Irène Joliot-Curie n'abandonne pas pour autant le combat antifasciste. Elle soutient les républicains espagnols ; elle participe, en mai 1938, à la Conférence internationale des femmes pour la défense de la paix, de la liberté, de la démocratie, qui dénonce la marche à la guerre entreprise par Hitler. Le Comité mondial des femmes dénonce les accords « criminels » de Munich. En 1939, Irène Joliot-Curie préside l'Union des intellectuels français pour la justice, la liberté et la paix, qui veut rappeler aux « intellectuels égarés » que « la non-résistance tourne invariablement au profit de la force et de l'oppression ». Elle participe à l'accueil des savants étrangers fuyant le nazisme. La résistance, dès 1940, est dans le droit-fil de ses engagements lucides d'avant-guerre. Elle se rapproche, comme son mari, de la mouvance communiste, qu'elle ne quittera plus. À la Libération, elle rejoint l'Union des femmes françaises, dont le premier congrès met en avant la défense de la famille, la libération et la reconstruction de la France. Elle publie dans Femmes françaises, en septembre 1945, ses « Impression d'URSS » où elle s'enthousiasme pour« la participation de la femme à tous les travaux, même les travaux de force », y compris dans l'armée. Puisque l'égalité des sexes est réalisée en URSS, écrit-elle, le féminisme y est devenu sans objet. Mais elle s'écarte de la ligne du parti lorsqu'elle approuve « la liberté de la procréation féminine ».Elle meurt en 1956, l'année qui voit naître le Planning familial et reconnaître la technique de l'accouchement sans douleur : débuts d'une révolution qui donnera aux femmes les moyens de maîtriser leur corps.

Marie Curie et Irène Joliot-Curie échappent en grande partie au regard social dominant qui n'admet qu'avec réticence les femmes dans le monde du travail, et ne les tolère qu'au prix d'une assignation à la « féminité professionnelle ». Indifférentes aux préjugés, à l'opinion d'autrui, elles sont non seulement pionnières mais exceptionnelles. Elles montrent par l'exemple que les sciences et le génie n'ont pas de sexe.

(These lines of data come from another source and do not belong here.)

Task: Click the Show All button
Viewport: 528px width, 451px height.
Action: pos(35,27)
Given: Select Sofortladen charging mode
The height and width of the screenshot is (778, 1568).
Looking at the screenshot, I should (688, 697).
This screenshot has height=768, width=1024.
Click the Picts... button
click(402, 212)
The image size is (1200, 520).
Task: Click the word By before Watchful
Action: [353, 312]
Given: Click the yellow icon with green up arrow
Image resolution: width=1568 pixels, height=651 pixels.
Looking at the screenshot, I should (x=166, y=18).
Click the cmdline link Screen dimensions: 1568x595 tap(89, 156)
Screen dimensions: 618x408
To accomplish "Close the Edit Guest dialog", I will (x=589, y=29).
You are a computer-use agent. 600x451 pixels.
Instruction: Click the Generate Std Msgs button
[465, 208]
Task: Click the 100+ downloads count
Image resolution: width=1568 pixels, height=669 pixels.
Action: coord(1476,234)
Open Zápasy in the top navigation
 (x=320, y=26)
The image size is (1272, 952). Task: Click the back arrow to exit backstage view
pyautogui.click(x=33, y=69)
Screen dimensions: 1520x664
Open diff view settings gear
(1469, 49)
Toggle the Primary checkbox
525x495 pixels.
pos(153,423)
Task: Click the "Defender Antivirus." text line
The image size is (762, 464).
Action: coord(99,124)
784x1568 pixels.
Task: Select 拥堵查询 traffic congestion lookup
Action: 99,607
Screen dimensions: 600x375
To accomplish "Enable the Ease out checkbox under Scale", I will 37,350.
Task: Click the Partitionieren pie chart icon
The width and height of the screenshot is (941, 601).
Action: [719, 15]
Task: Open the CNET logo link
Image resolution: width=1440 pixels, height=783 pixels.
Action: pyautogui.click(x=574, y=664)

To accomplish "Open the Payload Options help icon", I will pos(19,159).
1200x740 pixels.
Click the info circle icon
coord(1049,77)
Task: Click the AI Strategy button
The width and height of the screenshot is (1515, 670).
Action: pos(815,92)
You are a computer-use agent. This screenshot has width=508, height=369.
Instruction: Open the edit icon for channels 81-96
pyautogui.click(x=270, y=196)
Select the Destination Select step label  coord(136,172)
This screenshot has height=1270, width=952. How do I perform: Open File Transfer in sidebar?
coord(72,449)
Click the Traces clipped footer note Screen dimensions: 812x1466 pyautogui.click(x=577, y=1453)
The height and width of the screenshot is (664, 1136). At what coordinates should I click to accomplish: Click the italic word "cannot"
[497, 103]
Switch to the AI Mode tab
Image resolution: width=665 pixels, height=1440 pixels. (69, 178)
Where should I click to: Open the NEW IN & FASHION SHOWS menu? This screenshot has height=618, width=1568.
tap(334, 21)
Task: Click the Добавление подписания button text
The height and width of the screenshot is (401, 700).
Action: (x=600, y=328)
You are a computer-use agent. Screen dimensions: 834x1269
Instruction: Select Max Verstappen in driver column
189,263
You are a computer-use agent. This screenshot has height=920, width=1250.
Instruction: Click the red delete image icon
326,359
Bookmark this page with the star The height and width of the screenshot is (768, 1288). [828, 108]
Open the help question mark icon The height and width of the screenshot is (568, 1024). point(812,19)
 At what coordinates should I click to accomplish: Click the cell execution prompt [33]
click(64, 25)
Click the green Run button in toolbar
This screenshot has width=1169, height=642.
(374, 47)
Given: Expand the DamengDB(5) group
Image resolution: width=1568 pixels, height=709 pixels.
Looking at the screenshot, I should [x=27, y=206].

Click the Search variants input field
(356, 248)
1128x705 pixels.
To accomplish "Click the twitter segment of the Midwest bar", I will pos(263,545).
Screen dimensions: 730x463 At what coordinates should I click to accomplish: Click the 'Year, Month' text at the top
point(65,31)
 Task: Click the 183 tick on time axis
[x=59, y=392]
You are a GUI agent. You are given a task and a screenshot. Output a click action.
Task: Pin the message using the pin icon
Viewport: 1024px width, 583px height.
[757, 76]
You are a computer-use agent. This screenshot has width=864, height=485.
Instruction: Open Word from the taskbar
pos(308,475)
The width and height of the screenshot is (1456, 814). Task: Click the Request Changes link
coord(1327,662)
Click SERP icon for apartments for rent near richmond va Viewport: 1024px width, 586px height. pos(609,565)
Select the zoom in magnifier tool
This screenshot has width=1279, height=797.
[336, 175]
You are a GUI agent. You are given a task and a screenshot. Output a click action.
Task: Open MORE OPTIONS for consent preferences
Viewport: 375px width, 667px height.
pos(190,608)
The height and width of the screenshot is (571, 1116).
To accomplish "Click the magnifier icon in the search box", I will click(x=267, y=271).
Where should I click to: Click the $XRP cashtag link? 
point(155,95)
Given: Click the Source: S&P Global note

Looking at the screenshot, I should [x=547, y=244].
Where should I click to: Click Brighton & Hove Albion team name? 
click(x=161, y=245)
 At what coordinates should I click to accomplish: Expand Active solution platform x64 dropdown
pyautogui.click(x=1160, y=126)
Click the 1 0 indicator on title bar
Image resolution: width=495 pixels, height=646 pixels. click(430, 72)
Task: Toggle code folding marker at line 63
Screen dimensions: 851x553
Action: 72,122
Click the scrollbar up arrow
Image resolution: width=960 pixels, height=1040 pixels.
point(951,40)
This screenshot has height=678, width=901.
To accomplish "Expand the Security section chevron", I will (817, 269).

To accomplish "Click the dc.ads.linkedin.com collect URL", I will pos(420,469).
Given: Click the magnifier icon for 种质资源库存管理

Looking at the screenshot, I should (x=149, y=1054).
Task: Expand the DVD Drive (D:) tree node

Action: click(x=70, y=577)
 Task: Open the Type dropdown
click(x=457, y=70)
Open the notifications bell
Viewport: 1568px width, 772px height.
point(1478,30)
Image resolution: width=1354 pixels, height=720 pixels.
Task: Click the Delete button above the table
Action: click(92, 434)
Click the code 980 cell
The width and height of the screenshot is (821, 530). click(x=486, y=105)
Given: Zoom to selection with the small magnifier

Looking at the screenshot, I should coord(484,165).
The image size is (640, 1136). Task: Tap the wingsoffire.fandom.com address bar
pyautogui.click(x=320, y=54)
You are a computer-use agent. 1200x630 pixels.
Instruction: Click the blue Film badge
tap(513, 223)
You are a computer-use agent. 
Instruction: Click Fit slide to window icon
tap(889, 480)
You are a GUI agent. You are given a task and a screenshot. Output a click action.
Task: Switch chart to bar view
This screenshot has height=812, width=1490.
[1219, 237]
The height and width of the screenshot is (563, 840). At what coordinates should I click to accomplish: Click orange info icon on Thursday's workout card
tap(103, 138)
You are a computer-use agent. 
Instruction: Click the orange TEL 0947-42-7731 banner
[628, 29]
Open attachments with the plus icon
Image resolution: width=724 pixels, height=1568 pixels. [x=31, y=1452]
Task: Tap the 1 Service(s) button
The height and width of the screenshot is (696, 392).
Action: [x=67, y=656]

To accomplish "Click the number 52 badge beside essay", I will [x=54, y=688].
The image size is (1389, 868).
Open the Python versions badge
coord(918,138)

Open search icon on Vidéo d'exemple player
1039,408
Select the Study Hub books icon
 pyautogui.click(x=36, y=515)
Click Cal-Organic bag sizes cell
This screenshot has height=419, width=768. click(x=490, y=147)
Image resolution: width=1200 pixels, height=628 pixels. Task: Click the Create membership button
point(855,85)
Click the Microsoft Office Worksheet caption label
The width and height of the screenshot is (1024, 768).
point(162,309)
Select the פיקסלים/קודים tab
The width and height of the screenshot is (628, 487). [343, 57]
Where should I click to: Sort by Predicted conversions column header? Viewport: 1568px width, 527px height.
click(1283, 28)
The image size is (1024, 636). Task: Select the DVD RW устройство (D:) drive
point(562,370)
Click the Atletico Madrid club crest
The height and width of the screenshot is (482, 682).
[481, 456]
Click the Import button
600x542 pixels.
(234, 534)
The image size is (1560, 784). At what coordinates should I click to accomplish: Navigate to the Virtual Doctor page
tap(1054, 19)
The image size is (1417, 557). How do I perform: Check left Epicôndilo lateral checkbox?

En deux mots Le combat des femmes pour l'égalité des sexes mobilise aussi bien dans la communauté scientifique que dans le reste de la société. L'excellence n'a pas suffi à Marie Curie et à sa fille Irène Joliot-Curie pour obtenir les postes qu'elles convoitaient. Leur notoriété permit néanmoins à la première d'appuyer les suffragettes anglaises et, à la seconde, de s'engager politiquement jusqu'à participer à un gouvernement.